■ **Data extract**
■ ■ ■ ■ ■ ■ ■
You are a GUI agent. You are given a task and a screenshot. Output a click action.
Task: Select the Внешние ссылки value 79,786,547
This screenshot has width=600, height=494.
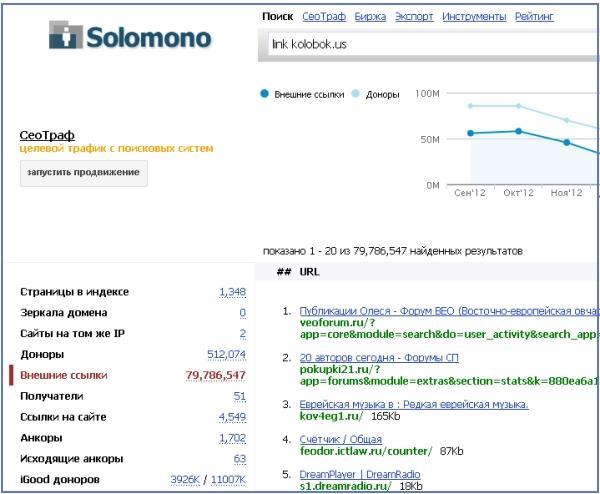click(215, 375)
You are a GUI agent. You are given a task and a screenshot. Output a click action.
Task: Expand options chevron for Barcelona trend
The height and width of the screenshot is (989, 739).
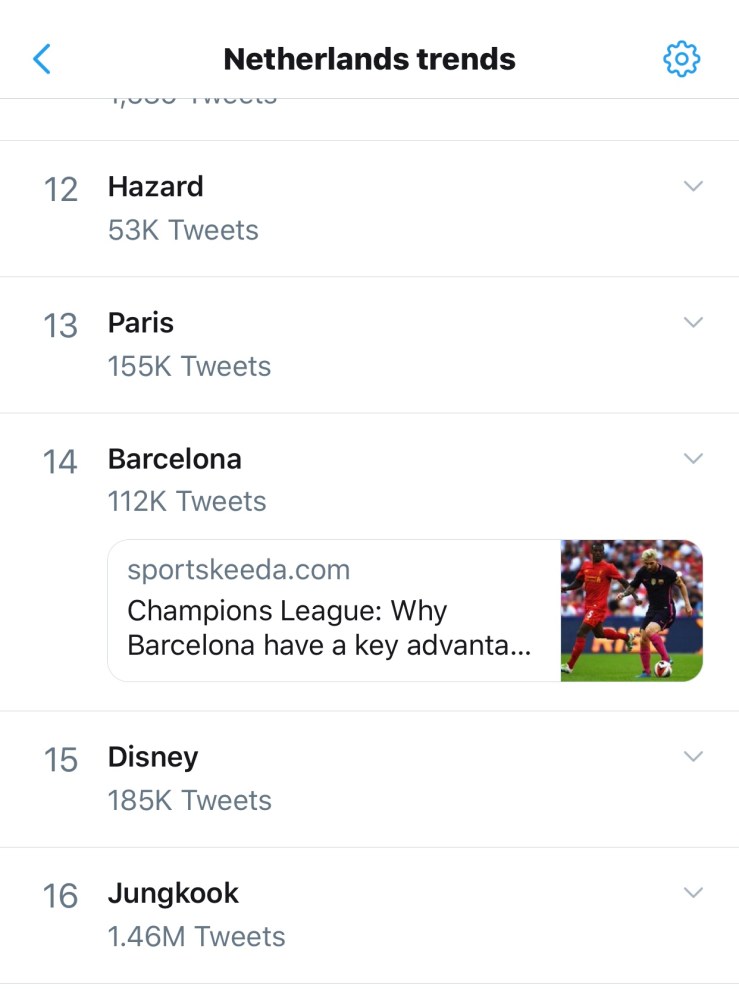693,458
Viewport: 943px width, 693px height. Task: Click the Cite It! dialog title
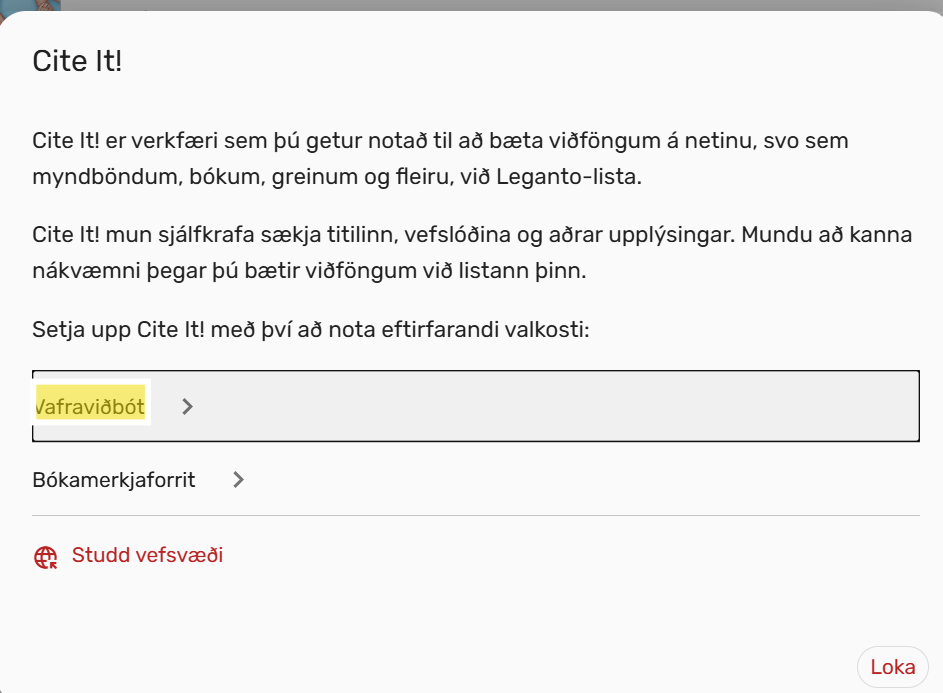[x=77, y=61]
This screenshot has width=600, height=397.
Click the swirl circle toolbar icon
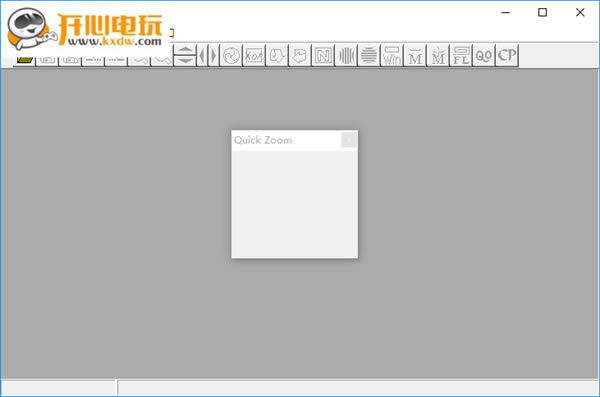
■ ■ ■ ■ ■ ■ ■
■ **Direction**
Reproduce the whole listing above, requests included, with each coordinate in the answers multiplied by 1.45 and rounded to a whole number, halves rounding up. Omit the pictures.

■ **Correct output**
You are a GUI agent. You are given a task and a screenshot. Output a click action.
Task: Select the Внешние ссылки value 79,786,547
This screenshot has width=600, height=494.
click(312, 544)
You are a GUI agent. You are given a task and a screenshot. Output a click action.
Task: Expand options chevron for Barcelona trend
The height and width of the screenshot is (989, 739).
1005,664
Viewport: 943px width, 693px height. Task: Click the Cite It! dialog title
[x=112, y=88]
This screenshot has width=600, height=397.
Click the swirl circle toolbar icon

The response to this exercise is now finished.